3.2.13. doubleml.did.datasets.make_did_CS2021#

doubleml.did.datasets.make_did_CS2021(n_obs=1000, dgp_type=1, include_never_treated=True, time_type='datetime', **kwargs)#

Generate synthetic panel data for difference-in-differences analysis based on Callaway and Sant’Anna (2021).

This function creates panel data with heterogeneous treatment effects across time periods and groups. The data includes pre-treatment periods, multiple treatment groups that receive treatment at different times, and optionally a never-treated group that serves as a control. The true average treatment effect on the treated (ATT) has a heterogeneous structure dependent on covariates and exposure time.

The data generating process offers six variations (dgp_type 1-6) that differ in how the regression features and propensity score features are derived:

DGP 1: Outcome and propensity score are linear (in Z)
DGP 2: Outcome is linear, propensity score is nonlinear
DGP 3: Outcome is nonlinear, propensity score is linear
DGP 4: Outcome and propensity score are nonlinear
DGP 5: Outcome is linear, propensity score is constant (experimental setting)
DGP 6: Outcome is nonlinear, propensity score is constant (experimental setting)

Let \(X= (X_1, X_2, X_3, X_4)^T \sim \mathcal{N}(0, \Sigma)\), where \(\Sigma\) is a matrix with entries \(\Sigma_{kj} = c^{|j-k|}\). The default value is \(c = 0\), corresponding to the identity matrix.

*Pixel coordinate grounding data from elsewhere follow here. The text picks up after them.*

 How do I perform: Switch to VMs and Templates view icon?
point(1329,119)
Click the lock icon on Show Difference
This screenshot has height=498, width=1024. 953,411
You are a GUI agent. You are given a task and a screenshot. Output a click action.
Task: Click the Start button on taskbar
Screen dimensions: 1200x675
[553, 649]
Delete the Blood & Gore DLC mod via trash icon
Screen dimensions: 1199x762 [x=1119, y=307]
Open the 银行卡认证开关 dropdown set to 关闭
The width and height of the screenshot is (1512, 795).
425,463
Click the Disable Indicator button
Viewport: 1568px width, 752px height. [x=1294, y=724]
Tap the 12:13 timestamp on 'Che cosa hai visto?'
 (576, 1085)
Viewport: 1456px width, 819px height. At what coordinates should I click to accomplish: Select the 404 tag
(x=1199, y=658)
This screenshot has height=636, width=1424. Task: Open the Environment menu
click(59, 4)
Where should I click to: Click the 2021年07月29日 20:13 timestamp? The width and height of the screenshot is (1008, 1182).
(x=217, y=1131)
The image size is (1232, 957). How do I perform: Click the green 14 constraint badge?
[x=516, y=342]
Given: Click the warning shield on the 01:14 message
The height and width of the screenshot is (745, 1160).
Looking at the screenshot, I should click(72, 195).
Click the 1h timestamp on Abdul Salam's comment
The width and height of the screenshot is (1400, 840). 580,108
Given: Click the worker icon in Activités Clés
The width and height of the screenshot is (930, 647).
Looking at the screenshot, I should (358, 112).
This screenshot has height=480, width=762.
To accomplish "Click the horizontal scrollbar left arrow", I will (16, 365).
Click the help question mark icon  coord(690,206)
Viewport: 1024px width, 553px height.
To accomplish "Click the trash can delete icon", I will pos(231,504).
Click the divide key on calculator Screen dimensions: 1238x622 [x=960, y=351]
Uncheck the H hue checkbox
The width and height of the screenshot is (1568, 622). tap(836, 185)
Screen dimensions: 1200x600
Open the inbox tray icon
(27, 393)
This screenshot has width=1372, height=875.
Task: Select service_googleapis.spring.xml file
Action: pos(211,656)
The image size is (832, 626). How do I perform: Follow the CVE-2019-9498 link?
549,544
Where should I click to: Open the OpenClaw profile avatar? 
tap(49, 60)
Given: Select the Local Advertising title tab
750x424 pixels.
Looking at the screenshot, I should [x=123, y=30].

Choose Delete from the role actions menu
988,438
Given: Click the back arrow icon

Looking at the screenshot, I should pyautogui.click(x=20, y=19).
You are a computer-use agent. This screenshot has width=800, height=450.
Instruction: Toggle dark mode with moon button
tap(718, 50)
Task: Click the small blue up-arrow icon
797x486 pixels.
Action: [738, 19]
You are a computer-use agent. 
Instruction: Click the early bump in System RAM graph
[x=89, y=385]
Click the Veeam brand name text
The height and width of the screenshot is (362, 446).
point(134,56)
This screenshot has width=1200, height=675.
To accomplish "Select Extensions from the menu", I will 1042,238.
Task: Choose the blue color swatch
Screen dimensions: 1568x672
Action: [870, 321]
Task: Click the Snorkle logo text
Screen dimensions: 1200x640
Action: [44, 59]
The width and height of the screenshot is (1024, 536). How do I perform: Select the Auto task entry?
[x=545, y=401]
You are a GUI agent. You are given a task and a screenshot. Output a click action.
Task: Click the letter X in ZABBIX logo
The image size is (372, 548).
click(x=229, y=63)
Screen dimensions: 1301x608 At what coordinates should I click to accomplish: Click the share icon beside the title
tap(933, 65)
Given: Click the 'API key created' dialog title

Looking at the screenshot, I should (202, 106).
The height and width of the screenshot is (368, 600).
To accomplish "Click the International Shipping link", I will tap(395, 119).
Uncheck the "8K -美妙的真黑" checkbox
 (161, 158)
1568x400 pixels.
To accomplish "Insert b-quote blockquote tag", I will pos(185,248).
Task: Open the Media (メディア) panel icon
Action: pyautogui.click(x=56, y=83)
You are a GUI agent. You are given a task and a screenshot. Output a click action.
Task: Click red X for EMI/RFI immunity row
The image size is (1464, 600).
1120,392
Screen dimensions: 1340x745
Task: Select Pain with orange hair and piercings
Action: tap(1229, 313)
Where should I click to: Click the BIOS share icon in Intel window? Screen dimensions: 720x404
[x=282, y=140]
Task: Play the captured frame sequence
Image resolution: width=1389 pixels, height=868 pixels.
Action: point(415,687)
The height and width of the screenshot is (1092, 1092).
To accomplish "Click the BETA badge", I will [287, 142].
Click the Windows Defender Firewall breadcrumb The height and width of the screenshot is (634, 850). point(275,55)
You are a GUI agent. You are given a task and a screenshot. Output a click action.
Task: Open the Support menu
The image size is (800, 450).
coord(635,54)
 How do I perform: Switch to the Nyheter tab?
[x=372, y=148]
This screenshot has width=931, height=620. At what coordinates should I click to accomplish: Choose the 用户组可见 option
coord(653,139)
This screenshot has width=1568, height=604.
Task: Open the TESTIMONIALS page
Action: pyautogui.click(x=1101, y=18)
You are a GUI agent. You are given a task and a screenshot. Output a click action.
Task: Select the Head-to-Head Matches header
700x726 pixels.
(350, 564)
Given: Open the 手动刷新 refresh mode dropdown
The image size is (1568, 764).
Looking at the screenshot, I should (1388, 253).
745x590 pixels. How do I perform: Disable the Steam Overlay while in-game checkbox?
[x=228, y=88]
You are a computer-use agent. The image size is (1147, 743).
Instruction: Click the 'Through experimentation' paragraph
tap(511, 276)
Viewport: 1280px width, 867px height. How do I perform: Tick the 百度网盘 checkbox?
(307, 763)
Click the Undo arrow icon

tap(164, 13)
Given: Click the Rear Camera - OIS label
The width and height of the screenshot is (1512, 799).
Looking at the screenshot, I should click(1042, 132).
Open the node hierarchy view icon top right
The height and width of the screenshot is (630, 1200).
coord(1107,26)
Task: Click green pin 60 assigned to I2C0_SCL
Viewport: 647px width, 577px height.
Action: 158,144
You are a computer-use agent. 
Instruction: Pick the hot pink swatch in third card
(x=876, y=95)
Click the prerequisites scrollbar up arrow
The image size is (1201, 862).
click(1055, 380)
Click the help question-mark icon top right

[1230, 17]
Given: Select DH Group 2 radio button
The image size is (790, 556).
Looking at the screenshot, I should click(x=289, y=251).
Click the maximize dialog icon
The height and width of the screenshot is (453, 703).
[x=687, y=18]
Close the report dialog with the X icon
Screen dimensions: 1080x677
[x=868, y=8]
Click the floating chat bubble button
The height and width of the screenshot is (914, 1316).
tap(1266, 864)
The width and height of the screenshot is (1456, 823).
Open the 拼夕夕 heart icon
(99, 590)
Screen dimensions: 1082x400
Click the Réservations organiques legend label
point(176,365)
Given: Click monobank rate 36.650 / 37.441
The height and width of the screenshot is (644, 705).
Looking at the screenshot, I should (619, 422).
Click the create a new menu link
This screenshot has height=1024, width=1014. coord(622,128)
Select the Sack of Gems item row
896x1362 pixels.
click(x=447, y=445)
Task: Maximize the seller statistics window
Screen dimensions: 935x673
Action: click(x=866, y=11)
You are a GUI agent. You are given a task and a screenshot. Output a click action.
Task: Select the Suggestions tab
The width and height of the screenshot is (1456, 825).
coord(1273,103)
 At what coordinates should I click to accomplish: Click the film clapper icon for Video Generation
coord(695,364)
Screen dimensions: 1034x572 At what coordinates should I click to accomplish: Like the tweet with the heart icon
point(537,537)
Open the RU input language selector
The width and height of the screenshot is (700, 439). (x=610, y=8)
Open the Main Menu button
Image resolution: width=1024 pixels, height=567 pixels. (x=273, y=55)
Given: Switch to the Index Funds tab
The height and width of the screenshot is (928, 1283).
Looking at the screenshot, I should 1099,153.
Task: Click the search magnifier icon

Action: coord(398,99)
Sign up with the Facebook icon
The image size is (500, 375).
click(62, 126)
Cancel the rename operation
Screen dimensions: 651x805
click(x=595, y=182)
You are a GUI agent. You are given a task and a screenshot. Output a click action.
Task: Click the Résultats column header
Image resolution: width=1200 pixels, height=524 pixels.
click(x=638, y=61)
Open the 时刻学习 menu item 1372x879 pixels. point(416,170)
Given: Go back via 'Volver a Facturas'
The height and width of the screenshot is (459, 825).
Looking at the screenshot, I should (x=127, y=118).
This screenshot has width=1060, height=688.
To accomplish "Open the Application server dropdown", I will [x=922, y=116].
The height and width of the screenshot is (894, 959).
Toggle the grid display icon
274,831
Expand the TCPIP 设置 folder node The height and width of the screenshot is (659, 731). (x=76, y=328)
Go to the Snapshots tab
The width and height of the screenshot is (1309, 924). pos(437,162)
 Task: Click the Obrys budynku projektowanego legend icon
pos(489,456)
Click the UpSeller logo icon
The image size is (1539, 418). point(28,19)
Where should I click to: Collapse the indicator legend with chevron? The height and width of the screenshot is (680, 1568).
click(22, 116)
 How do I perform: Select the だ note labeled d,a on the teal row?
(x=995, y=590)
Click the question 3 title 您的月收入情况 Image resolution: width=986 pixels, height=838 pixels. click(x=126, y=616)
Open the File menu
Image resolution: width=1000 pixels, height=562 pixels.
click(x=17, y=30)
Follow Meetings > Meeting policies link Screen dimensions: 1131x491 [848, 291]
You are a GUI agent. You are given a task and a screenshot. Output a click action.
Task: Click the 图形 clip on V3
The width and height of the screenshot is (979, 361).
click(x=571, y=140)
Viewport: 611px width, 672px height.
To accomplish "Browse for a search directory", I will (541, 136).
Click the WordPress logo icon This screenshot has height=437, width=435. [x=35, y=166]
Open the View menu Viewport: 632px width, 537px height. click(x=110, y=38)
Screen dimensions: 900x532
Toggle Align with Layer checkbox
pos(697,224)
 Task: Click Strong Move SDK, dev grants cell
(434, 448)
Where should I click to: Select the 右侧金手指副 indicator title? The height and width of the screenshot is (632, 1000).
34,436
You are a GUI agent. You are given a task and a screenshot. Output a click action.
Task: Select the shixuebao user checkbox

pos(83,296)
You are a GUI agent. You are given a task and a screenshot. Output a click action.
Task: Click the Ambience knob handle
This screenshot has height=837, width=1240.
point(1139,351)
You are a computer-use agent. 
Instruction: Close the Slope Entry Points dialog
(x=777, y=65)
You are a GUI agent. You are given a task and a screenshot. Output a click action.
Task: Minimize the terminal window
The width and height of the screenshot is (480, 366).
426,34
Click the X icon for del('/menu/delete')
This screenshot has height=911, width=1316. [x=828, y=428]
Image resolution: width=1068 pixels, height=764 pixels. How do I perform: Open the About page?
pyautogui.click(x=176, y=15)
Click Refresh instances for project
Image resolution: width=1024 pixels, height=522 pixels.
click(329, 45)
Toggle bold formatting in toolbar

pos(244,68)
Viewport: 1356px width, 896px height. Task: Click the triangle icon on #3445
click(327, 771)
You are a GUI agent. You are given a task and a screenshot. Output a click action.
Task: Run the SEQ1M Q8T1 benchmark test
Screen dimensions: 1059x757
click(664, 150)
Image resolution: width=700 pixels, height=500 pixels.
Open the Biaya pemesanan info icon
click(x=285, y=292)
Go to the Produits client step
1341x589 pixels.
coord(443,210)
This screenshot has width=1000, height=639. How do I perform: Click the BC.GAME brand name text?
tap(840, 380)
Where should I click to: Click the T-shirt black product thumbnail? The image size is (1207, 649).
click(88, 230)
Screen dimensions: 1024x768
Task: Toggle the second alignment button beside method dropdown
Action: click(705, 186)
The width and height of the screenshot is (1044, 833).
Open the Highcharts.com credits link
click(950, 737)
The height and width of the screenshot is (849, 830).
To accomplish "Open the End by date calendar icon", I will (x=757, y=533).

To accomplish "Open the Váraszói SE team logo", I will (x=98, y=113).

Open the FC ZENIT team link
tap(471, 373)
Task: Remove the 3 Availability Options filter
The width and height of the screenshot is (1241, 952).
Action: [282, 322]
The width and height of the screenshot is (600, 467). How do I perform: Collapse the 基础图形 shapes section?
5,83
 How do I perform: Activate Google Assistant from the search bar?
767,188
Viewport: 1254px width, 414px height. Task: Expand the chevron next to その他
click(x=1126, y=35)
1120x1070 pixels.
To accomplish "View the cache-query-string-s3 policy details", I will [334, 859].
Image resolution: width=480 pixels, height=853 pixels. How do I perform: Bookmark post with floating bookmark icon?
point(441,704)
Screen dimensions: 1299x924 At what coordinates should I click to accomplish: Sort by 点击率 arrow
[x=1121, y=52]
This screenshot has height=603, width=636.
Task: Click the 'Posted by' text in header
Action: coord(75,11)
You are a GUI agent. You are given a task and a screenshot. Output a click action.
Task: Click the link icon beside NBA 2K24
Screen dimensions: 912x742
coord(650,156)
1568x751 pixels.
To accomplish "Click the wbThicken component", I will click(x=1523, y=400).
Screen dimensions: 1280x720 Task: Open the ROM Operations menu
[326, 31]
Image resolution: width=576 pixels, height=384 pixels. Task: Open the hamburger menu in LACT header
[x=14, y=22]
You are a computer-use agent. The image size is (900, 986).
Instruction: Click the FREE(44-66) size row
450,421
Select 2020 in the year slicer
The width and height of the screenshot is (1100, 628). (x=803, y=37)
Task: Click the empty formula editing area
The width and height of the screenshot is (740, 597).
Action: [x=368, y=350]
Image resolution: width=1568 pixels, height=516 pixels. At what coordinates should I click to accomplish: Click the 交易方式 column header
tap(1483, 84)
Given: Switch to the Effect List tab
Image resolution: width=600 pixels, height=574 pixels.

Further, define \(Z_j = (\tilde{Z_j} - \mathbb{E}[\tilde{Z}_j]) / \sqrt{\text{Var}(\tilde{Z}_j)}\), where \(\tilde{Z}_1 = \exp(0.5 \cdot X_1)\), \(\tilde{Z}_2 = 10 + X_2/(1 + \exp(X_1))\), \(\tilde{Z}_3 = (0.6 + X_1 \cdot X_3 / 25)^3\) and \(\tilde{Z}_4 = (20 + X_2 + X_4)^2\).

For a feature vector \(W=(W_1, W_2, W_3, W_4)^T\) (either X or Z based on dgp_type), the core functions are:

Time-varying outcome regression function for each time period \(t\):

\[f_{reg,t}(W) = 210 + \frac{t}{T} \cdot (27.4 \cdot W_1 + 13.7 \cdot W_2 + 13.7 \cdot W_3 + 13.7 \cdot W_4)\]
Group-specific propensity function for each treatment group \(g\):

\[f_{ps,g}(W) = \xi \cdot \left(1-\frac{g}{G}\right) \cdot (-W_1 + 0.5 \cdot W_2 - 0.25 \cdot W_3 - 0.2\cdot W_4)\]

where \(T\) is the number of time periods, \(G\) is the number of treatment groups, and \(\xi\) is a scale parameter (default: 0.9).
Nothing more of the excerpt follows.